- Task requirements
Copy out the material verbatim, starting at the line that contains "The width and height of the screenshot is (943, 530)." and ending after the line that contains "tap(147, 193)".
* BEGIN Task data *
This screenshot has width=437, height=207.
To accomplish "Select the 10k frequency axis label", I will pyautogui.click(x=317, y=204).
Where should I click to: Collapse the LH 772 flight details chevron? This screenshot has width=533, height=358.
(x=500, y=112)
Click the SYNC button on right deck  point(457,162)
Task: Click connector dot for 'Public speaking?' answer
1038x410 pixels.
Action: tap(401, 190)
* END Task data *
* BEGIN Task data *
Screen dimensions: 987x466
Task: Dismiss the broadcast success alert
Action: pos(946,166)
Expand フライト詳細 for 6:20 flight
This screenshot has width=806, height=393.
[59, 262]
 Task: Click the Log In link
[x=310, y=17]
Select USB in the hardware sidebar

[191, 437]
* END Task data *
* BEGIN Task data *
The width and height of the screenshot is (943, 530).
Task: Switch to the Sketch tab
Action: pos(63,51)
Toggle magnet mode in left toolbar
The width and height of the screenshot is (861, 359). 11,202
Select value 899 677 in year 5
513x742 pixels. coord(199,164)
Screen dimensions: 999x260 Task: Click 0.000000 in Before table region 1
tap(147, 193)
* END Task data *
- Finished exercise
The width and height of the screenshot is (943, 530).
Task: Switch to the Sketch tab
Action: pos(63,51)
Toggle magnet mode in left toolbar
The width and height of the screenshot is (861, 359). 11,202
Select value 899 677 in year 5
513x742 pixels. coord(199,164)
Screen dimensions: 999x260 Task: Click 0.000000 in Before table region 1
tap(147, 193)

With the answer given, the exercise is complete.